** Start EXTRACTED ENTRIES **

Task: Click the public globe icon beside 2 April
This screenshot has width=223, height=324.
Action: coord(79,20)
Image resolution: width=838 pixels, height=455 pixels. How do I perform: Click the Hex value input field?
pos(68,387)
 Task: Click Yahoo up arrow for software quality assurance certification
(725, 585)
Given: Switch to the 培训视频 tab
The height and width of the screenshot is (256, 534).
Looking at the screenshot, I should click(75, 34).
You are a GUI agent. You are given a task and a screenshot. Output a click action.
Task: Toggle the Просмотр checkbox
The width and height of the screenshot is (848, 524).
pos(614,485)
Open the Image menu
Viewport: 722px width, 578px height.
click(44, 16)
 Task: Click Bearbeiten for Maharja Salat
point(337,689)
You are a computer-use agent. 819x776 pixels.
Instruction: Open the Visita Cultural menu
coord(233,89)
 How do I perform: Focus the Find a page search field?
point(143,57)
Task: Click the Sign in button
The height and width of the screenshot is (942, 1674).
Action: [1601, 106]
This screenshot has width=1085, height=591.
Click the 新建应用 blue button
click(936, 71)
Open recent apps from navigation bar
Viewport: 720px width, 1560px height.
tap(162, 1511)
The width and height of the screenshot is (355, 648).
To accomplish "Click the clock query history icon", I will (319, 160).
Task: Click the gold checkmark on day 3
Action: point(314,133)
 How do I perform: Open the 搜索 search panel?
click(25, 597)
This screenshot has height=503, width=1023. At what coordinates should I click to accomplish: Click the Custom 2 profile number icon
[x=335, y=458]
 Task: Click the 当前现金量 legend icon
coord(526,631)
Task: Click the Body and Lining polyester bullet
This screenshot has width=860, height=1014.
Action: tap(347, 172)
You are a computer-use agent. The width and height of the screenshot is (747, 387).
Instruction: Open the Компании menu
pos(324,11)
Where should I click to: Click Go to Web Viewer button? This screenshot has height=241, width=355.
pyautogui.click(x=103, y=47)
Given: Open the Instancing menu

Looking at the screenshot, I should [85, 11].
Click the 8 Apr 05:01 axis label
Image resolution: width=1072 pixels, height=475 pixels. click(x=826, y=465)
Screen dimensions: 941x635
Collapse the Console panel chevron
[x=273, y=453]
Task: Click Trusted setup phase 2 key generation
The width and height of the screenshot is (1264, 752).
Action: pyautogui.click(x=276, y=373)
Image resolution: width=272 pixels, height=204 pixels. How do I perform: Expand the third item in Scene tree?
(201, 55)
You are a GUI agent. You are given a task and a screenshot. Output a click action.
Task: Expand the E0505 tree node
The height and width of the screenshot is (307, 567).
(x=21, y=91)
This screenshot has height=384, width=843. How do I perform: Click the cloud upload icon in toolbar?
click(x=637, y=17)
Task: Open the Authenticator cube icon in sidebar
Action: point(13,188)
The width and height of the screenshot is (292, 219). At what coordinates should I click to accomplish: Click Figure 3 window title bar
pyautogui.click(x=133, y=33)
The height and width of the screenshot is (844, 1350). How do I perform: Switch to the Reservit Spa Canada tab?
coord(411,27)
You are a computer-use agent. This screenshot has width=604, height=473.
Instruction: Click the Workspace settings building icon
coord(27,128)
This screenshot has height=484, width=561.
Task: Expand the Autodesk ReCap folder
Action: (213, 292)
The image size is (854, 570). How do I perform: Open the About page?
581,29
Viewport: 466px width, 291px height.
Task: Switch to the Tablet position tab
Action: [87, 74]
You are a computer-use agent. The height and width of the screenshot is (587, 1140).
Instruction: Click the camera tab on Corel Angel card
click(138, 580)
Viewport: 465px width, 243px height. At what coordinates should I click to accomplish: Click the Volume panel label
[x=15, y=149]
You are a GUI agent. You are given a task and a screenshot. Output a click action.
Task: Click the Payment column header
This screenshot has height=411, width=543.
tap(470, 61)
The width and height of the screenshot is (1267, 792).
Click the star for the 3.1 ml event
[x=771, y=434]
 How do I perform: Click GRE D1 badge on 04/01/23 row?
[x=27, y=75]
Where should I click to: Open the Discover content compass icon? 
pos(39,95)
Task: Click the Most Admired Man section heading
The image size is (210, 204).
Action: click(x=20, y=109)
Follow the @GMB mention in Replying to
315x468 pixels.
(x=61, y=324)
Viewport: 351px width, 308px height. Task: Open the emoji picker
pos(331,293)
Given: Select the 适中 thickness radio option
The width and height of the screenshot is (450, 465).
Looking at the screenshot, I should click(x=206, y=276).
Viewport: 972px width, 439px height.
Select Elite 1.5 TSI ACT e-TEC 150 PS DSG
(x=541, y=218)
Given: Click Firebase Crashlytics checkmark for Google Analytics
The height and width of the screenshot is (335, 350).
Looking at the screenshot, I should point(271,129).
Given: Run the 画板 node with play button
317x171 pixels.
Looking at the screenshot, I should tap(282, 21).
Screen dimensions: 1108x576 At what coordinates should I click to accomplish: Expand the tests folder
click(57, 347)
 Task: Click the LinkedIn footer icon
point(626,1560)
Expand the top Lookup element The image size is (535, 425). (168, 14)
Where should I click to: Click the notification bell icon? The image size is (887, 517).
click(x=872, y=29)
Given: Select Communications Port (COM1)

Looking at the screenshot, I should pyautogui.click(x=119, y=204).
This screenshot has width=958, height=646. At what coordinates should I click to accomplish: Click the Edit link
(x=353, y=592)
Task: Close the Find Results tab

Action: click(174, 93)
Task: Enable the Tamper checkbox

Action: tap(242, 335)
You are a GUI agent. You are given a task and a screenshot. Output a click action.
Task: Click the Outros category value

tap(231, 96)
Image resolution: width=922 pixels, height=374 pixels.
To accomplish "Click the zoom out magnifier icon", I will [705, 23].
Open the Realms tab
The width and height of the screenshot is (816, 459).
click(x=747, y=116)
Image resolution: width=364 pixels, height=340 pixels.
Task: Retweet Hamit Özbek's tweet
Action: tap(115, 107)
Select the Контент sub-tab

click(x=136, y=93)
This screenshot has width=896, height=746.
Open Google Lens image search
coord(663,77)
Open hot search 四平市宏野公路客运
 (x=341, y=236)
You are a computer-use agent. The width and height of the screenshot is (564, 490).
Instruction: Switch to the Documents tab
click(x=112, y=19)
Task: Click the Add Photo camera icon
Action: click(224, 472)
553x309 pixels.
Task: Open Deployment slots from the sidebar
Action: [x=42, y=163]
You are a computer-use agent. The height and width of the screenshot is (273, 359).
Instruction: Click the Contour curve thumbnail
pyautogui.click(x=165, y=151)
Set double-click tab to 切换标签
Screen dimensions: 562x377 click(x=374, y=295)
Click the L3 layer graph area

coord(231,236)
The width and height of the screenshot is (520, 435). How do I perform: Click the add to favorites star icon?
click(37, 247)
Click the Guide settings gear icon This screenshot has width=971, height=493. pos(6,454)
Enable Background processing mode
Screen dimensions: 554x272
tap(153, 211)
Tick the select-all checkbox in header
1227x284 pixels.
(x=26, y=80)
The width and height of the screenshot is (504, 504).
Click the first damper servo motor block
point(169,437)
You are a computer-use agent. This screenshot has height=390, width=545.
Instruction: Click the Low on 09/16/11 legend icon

** End EXTRACTED ENTRIES **

DO THIS: Rewrite all of the entries above as a numbered list with one line per item, leaving out any blank lines.

FINISHED TASK:
1. Task: Click the public globe icon beside 2 April
2. This screenshot has width=223, height=324.
3. Action: coord(79,20)
4. Image resolution: width=838 pixels, height=455 pixels. How do I perform: Click the Hex value input field?
5. pos(68,387)
6.  Task: Click Yahoo up arrow for software quality assurance certification
7. (725, 585)
8. Given: Switch to the 培训视频 tab
9. The height and width of the screenshot is (256, 534).
10. Looking at the screenshot, I should click(75, 34).
11. You are a GUI agent. You are given a task and a screenshot. Output a click action.
12. Task: Toggle the Просмотр checkbox
13. The width and height of the screenshot is (848, 524).
14. pos(614,485)
15. Open the Image menu
16. Viewport: 722px width, 578px height.
17. click(44, 16)
18.  Task: Click Bearbeiten for Maharja Salat
19. point(337,689)
20. You are a computer-use agent. 819x776 pixels.
21. Instruction: Open the Visita Cultural menu
22. coord(233,89)
23.  How do I perform: Focus the Find a page search field?
24. point(143,57)
25. Task: Click the Sign in button
26. The height and width of the screenshot is (942, 1674).
27. Action: [1601, 106]
28. This screenshot has width=1085, height=591.
29. Click the 新建应用 blue button
30. click(936, 71)
31. Open recent apps from navigation bar
32. Viewport: 720px width, 1560px height.
33. tap(162, 1511)
34. The width and height of the screenshot is (355, 648).
35. To accomplish "Click the clock query history icon", I will (319, 160).
36. Task: Click the gold checkmark on day 3
37. Action: point(314,133)
38.  How do I perform: Open the 搜索 search panel?
39. click(25, 597)
40. This screenshot has height=503, width=1023. At what coordinates should I click to accomplish: Click the Custom 2 profile number icon
41. [x=335, y=458]
42.  Task: Click the 当前现金量 legend icon
43. coord(526,631)
44. Task: Click the Body and Lining polyester bullet
45. This screenshot has width=860, height=1014.
46. Action: tap(347, 172)
47. You are a computer-use agent. The width and height of the screenshot is (747, 387).
48. Instruction: Open the Компании menu
49. pos(324,11)
50. Where should I click to: Click Go to Web Viewer button? This screenshot has height=241, width=355.
51. pyautogui.click(x=103, y=47)
52. Given: Open the Instancing menu
53. Looking at the screenshot, I should [85, 11].
54. Click the 8 Apr 05:01 axis label
55. Image resolution: width=1072 pixels, height=475 pixels. click(x=826, y=465)
56. Screen dimensions: 941x635
57. Collapse the Console panel chevron
58. [x=273, y=453]
59. Task: Click Trusted setup phase 2 key generation
60. The width and height of the screenshot is (1264, 752).
61. Action: pyautogui.click(x=276, y=373)
62. Image resolution: width=272 pixels, height=204 pixels. How do I perform: Expand the third item in Scene tree?
63. (201, 55)
64. You are a GUI agent. You are given a task and a screenshot. Output a click action.
65. Task: Expand the E0505 tree node
66. The height and width of the screenshot is (307, 567).
67. (x=21, y=91)
68. This screenshot has height=384, width=843. How do I perform: Click the cloud upload icon in toolbar?
69. click(x=637, y=17)
70. Task: Open the Authenticator cube icon in sidebar
71. Action: point(13,188)
72. The width and height of the screenshot is (292, 219). At what coordinates should I click to accomplish: Click Figure 3 window title bar
73. pyautogui.click(x=133, y=33)
74. The height and width of the screenshot is (844, 1350). How do I perform: Switch to the Reservit Spa Canada tab?
75. coord(411,27)
76. You are a computer-use agent. This screenshot has width=604, height=473.
77. Instruction: Click the Workspace settings building icon
78. coord(27,128)
79. This screenshot has height=484, width=561.
80. Task: Expand the Autodesk ReCap folder
81. Action: (213, 292)
82. The image size is (854, 570). How do I perform: Open the About page?
83. 581,29
84. Viewport: 466px width, 291px height.
85. Task: Switch to the Tablet position tab
86. Action: [87, 74]
87. You are a computer-use agent. The height and width of the screenshot is (587, 1140).
88. Instruction: Click the camera tab on Corel Angel card
89. click(138, 580)
90. Viewport: 465px width, 243px height. At what coordinates should I click to accomplish: Click the Volume panel label
91. [x=15, y=149]
92. You are a GUI agent. You are given a task and a screenshot. Output a click action.
93. Task: Click the Payment column header
94. This screenshot has height=411, width=543.
95. tap(470, 61)
96. The width and height of the screenshot is (1267, 792).
97. Click the star for the 3.1 ml event
98. [x=771, y=434]
99.  How do I perform: Click GRE D1 badge on 04/01/23 row?
100. [x=27, y=75]
101. Where should I click to: Open the Discover content compass icon? 
102. pos(39,95)
103. Task: Click the Most Admired Man section heading
104. The image size is (210, 204).
105. Action: click(x=20, y=109)
106. Follow the @GMB mention in Replying to
107. 315x468 pixels.
108. (x=61, y=324)
109. Viewport: 351px width, 308px height. Task: Open the emoji picker
110. pos(331,293)
111. Given: Select the 适中 thickness radio option
112. The width and height of the screenshot is (450, 465).
113. Looking at the screenshot, I should click(x=206, y=276).
114. Viewport: 972px width, 439px height.
115. Select Elite 1.5 TSI ACT e-TEC 150 PS DSG
116. (x=541, y=218)
117. Given: Click Firebase Crashlytics checkmark for Google Analytics
118. The height and width of the screenshot is (335, 350).
119. Looking at the screenshot, I should point(271,129).
120. Given: Run the 画板 node with play button
121. 317x171 pixels.
122. Looking at the screenshot, I should tap(282, 21).
123. Screen dimensions: 1108x576 At what coordinates should I click to accomplish: Expand the tests folder
124. click(57, 347)
125.  Task: Click the LinkedIn footer icon
126. point(626,1560)
127. Expand the top Lookup element The image size is (535, 425). (168, 14)
128. Where should I click to: Click the notification bell icon? The image size is (887, 517).
129. click(x=872, y=29)
130. Given: Select Communications Port (COM1)
131. Looking at the screenshot, I should pyautogui.click(x=119, y=204).
132. This screenshot has width=958, height=646. At what coordinates should I click to accomplish: Click the Edit link
133. (x=353, y=592)
134. Task: Close the Find Results tab
135. Action: click(174, 93)
136. Task: Enable the Tamper checkbox
137. Action: tap(242, 335)
138. You are a GUI agent. You are given a task and a screenshot. Output a click action.
139. Task: Click the Outros category value
140. tap(231, 96)
141. Image resolution: width=922 pixels, height=374 pixels.
142. To accomplish "Click the zoom out magnifier icon", I will [705, 23].
143. Open the Realms tab
144. The width and height of the screenshot is (816, 459).
145. click(x=747, y=116)
146. Image resolution: width=364 pixels, height=340 pixels.
147. Task: Retweet Hamit Özbek's tweet
148. Action: tap(115, 107)
149. Select the Контент sub-tab
150. click(x=136, y=93)
151. This screenshot has width=896, height=746.
152. Open Google Lens image search
153. coord(663,77)
154. Open hot search 四平市宏野公路客运
155.  (x=341, y=236)
156. You are a computer-use agent. The width and height of the screenshot is (564, 490).
157. Instruction: Switch to the Documents tab
158. click(x=112, y=19)
159. Task: Click the Add Photo camera icon
160. Action: click(224, 472)
161. 553x309 pixels.
162. Task: Open Deployment slots from the sidebar
163. Action: [x=42, y=163]
164. You are a computer-use agent. The height and width of the screenshot is (273, 359).
165. Instruction: Click the Contour curve thumbnail
166. pyautogui.click(x=165, y=151)
167. Set double-click tab to 切换标签
168. Screen dimensions: 562x377 click(x=374, y=295)
169. Click the L3 layer graph area
170. coord(231,236)
171. The width and height of the screenshot is (520, 435). How do I perform: Click the add to favorites star icon?
172. click(37, 247)
173. Click the Guide settings gear icon This screenshot has width=971, height=493. pos(6,454)
174. Enable Background processing mode
175. Screen dimensions: 554x272
176. tap(153, 211)
177. Tick the select-all checkbox in header
178. 1227x284 pixels.
179. (x=26, y=80)
180. The width and height of the screenshot is (504, 504).
181. Click the first damper servo motor block
182. point(169,437)
183. You are a computer-use agent. This screenshot has height=390, width=545.
184. Instruction: Click the Low on 09/16/11 legend icon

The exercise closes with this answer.